● TASK OBJECTIVE
Print every line from the start of the records down to the line containing "[x=18, y=122]", including that line, and leave the pictures out of your answer.

Saved data entries:

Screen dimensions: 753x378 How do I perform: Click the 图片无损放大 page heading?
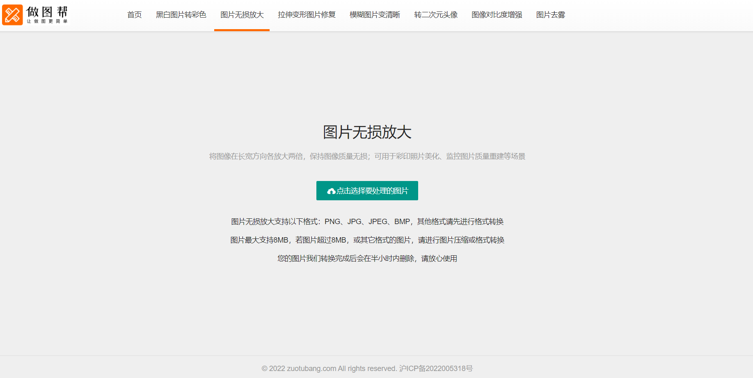coord(367,132)
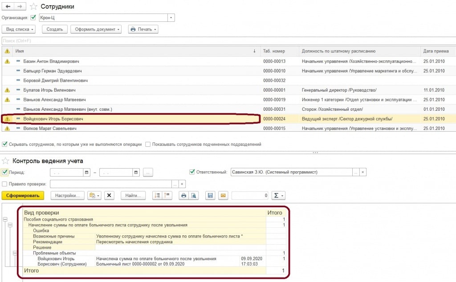Expand the sum function Σ dropdown
This screenshot has height=282, width=456.
point(279,195)
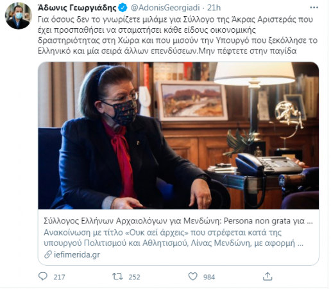331x289 pixels.
Task: Click the retweet arrows icon
Action: (117, 276)
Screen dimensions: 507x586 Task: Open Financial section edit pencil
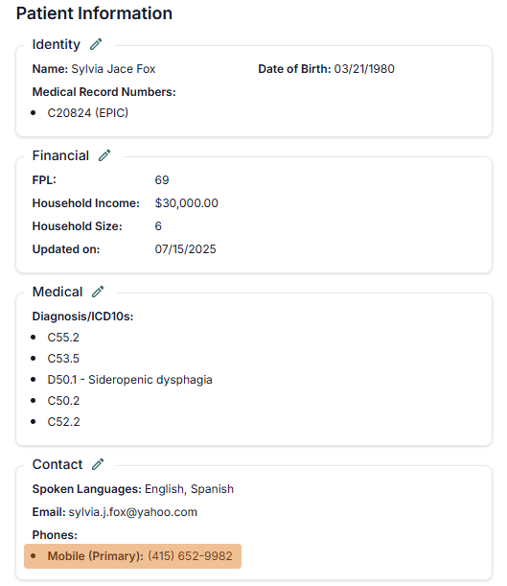click(x=104, y=155)
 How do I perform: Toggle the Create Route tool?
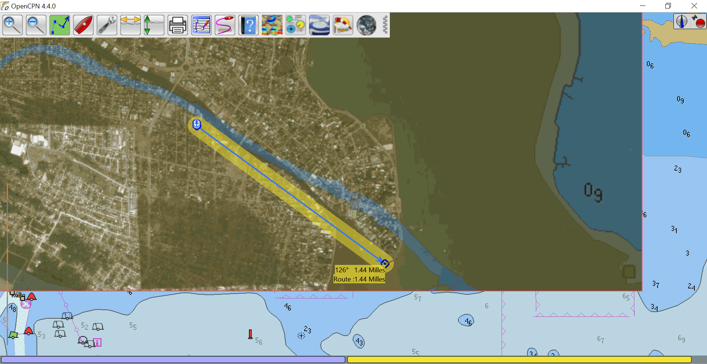coord(60,25)
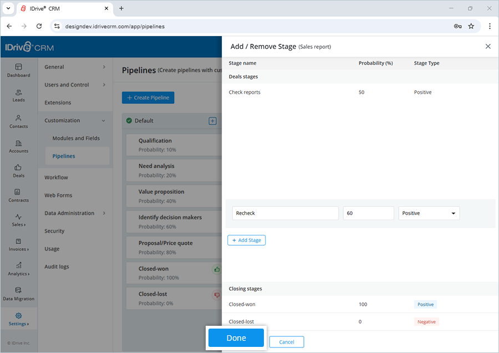Open the Contacts section
Image resolution: width=499 pixels, height=353 pixels.
[x=18, y=122]

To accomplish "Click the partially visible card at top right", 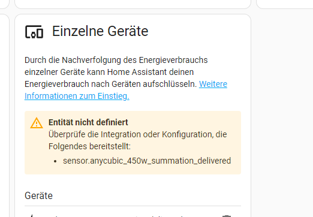I will pos(285,4).
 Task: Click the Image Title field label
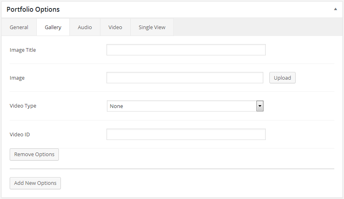(x=23, y=50)
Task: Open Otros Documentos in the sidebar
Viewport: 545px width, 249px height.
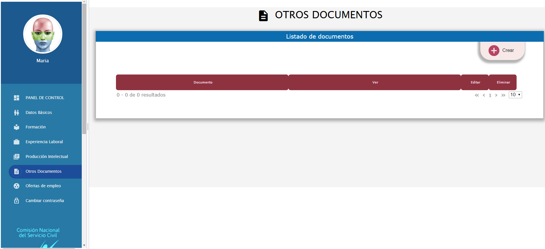Action: tap(43, 171)
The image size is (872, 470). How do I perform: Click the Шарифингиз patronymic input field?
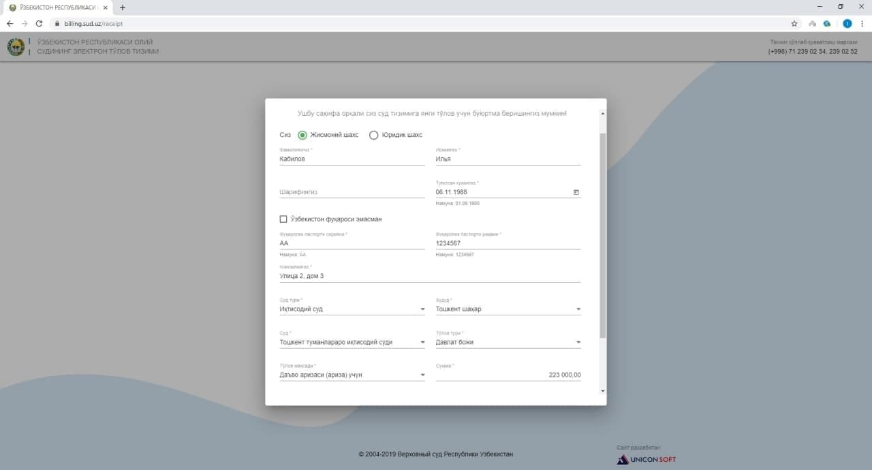352,192
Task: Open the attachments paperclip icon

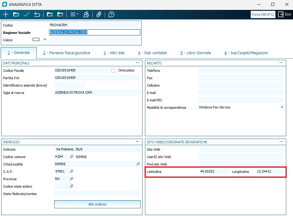Action: point(99,14)
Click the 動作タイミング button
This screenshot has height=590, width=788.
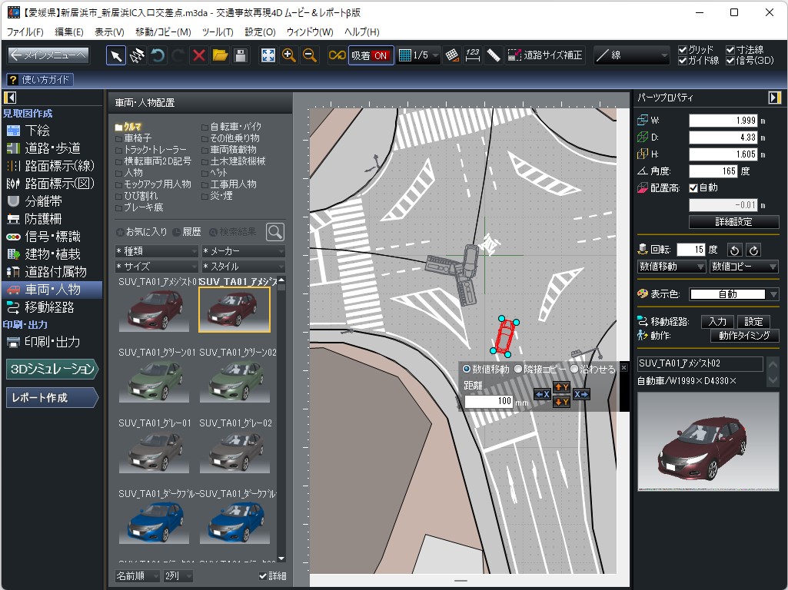coord(744,336)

● SOLUTION
Screen dimensions: 753x378 How do I perform: Click the 图片无损放大 page heading?
coord(367,132)
Expand the sum function Σ dropdown
This screenshot has height=282, width=456.
point(279,195)
331x289 pixels.
Task: Click the retweet arrows icon
Action: (117, 276)
Screen dimensions: 507x586 Task: Open Financial section edit pencil
click(x=104, y=155)
 How do I perform: Toggle the Create Route tool?
coord(60,25)
Open the Contacts section
Image resolution: width=499 pixels, height=353 pixels.
[x=18, y=122]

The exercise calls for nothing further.